Mulher-Cartão

De manhã, quando eu caminhava distraidamente pela rua que leva ao metrô, tirei da bolsa o cartão que a grande maioria dos paulistanos tem para utilizar o transporte público: o bilhete único. Porém, dentre toda a baderna de um dos bolsos, peguei também o cartão de crédito, o cartão de débito, o cartão da loja x, o cartão da loja y, o cartão alimentação...

Percebi que sou uma mulher-cartão. Quase como Juliana Delmonte da Silva Cartão, já que toda a funcionalidade da minha vida gira em torno de tantos cartões, com seus respectivos números que insistem em provar que eu sou eu e que... existo. É assim que me sinto quando perco um destes benditos cartões. Como sacar dinheiro no caixa eletrônico? Impossível. Mesmo que eu tente diretamente no caixa, tenho que apresentar o RG e comprovar minha idoneidade.

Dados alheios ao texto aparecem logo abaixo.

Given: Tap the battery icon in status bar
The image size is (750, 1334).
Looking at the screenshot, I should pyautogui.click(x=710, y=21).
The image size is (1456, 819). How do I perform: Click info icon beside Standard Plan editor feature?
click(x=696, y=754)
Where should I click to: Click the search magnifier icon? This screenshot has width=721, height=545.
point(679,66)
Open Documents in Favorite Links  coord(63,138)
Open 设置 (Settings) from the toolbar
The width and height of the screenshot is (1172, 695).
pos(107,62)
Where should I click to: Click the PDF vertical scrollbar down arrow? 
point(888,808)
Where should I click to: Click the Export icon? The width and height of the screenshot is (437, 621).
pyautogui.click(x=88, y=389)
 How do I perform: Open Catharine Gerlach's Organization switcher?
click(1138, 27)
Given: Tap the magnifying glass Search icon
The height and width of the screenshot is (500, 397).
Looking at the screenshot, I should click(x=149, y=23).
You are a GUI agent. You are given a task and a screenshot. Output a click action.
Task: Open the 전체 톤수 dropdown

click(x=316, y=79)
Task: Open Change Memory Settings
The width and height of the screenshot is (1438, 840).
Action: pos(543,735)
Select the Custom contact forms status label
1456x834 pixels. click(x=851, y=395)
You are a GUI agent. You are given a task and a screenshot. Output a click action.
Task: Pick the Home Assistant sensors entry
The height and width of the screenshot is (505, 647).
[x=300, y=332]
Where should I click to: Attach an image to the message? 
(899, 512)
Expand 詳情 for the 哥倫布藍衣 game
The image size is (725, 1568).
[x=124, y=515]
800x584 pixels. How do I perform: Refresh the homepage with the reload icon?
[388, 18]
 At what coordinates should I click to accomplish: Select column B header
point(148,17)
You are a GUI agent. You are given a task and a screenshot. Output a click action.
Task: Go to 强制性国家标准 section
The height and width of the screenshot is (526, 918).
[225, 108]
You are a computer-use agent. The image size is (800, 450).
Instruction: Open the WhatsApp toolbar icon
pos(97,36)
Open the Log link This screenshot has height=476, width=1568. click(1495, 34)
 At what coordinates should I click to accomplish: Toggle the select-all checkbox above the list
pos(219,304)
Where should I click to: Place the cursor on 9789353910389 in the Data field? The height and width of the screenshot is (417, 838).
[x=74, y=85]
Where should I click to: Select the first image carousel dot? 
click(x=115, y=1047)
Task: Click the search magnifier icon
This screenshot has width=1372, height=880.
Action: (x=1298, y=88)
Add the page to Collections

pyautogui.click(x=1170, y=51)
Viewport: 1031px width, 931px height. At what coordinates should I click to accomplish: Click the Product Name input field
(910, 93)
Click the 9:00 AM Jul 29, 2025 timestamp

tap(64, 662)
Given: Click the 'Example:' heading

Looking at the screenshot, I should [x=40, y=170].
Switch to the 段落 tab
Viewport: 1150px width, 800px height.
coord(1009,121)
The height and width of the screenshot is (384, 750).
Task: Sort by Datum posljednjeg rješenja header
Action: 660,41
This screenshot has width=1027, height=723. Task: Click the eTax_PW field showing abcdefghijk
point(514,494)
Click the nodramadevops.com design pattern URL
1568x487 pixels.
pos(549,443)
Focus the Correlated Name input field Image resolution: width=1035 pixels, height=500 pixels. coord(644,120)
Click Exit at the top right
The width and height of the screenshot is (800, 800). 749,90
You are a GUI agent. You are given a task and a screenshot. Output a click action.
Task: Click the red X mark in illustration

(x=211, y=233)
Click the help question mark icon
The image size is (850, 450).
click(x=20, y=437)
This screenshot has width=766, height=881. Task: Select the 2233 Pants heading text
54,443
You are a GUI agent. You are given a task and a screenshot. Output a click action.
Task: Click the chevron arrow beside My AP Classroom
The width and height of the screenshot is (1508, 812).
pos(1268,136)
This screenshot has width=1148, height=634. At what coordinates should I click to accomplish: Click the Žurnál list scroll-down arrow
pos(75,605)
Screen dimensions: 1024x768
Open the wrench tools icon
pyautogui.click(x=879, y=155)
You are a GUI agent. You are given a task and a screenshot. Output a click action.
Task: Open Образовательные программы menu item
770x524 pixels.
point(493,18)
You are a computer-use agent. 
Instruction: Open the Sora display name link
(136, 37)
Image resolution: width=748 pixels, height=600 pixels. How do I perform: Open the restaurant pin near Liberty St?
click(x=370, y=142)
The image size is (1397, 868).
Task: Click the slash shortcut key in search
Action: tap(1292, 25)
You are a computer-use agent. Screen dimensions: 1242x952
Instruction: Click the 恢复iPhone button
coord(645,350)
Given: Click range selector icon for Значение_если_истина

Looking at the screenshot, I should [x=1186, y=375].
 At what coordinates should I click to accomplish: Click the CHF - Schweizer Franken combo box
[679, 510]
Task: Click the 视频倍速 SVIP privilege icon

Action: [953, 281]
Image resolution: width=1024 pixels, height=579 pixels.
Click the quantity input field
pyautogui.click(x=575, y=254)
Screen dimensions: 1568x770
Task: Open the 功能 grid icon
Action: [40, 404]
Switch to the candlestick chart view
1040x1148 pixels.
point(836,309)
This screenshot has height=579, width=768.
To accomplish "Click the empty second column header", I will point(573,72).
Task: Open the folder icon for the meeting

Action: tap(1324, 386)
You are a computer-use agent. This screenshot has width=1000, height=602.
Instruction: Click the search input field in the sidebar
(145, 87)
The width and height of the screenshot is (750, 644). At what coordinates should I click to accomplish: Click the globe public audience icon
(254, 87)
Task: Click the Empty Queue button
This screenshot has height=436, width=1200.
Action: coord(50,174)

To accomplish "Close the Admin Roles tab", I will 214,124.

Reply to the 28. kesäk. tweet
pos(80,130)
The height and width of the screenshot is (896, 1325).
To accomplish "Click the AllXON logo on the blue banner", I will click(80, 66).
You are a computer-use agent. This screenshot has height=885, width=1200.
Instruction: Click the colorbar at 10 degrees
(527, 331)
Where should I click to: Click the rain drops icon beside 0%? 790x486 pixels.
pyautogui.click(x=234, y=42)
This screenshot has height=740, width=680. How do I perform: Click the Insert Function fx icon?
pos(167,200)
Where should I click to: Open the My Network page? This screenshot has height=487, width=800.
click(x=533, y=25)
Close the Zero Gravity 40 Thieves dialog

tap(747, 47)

Foi-se o tempo de “pendurar” a conta na venda do Zé. Foi-se o tempo da confiança. Chega a burocracia e finca suas raízes avassaladoras na vida humana. São os tempos do medo – de ser traído, de ser lesado, de ser enganado. Histórias pueris? Pode ser simples alucinação de uma mente esquizofrênica. Alguém que me ama? Provavelmente está interessado em minhas escassas posses. É lamentável que a palavra tenha sido tão intrinsecamente ligada à desconfiança. Palavra de honra? Ninguém lembra mais o significado deste conceito.

Ano passado li um livro interessantíssimo chamado “Elogio a Palavra” de Philippe Breton. Fiquei maravilhada diante das potencialidades descritas sobre esta habilidade tanto falada quanto escrita. O autor mostra os dois lados, tanto a palavra que acaricia quanto a que maltrata. E refletindo, pensei quão ofensivo é ter que provar o que se fala – mesmo isento de culpa anterior.

Portanto, indo contra as descrenças de meu caro colega da Liga, Moacir, e aos evidentes retrocessos da Humanidade (com “h” maiúsculo mesmo), arrisco dizer que os seres humanos ainda são confiáveis e que sim, vale a pena – mesmo quando a alma é pequena.